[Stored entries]
======

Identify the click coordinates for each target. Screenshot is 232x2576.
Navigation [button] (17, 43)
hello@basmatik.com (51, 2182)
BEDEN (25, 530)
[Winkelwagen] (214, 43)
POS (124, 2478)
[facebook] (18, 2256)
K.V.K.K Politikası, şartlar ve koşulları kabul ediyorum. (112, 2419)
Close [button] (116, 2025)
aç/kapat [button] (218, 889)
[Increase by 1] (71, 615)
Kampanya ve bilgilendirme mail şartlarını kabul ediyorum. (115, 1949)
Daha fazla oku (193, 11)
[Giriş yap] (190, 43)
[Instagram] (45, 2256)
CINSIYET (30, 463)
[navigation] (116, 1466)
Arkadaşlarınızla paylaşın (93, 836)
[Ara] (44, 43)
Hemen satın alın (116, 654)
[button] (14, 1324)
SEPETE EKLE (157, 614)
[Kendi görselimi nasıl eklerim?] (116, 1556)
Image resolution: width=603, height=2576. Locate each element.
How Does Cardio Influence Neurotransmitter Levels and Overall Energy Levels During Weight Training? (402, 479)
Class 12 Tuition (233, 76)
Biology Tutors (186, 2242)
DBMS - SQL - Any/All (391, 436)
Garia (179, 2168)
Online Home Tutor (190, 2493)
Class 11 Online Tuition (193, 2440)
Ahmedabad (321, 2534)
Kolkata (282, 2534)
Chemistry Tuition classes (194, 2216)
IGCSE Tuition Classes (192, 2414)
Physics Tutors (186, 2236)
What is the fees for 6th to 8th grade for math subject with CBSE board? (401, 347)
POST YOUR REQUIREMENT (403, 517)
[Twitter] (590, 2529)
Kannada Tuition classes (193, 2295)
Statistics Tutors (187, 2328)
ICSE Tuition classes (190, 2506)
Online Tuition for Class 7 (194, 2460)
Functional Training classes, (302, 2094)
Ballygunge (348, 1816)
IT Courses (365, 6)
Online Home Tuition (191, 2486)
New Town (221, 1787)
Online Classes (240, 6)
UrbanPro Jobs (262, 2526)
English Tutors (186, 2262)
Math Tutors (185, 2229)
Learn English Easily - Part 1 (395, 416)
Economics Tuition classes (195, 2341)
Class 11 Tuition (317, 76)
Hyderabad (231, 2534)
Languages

======

— What you should do —
What are the lines, exactly as written above, from the line with "CINSIYET (30, 463)" to the line with "DBMS - SQL - Any/All (391, 436)", both included? Output only those.

— Written solution —
CINSIYET (30, 463)
[navigation] (116, 1466)
Arkadaşlarınızla paylaşın (93, 836)
[Ara] (44, 43)
Hemen satın alın (116, 654)
[button] (14, 1324)
SEPETE EKLE (157, 614)
[Kendi görselimi nasıl eklerim?] (116, 1556)
Image resolution: width=603, height=2576. Locate each element.
How Does Cardio Influence Neurotransmitter Levels and Overall Energy Levels During Weight Training? (402, 479)
Class 12 Tuition (233, 76)
Biology Tutors (186, 2242)
DBMS - SQL - Any/All (391, 436)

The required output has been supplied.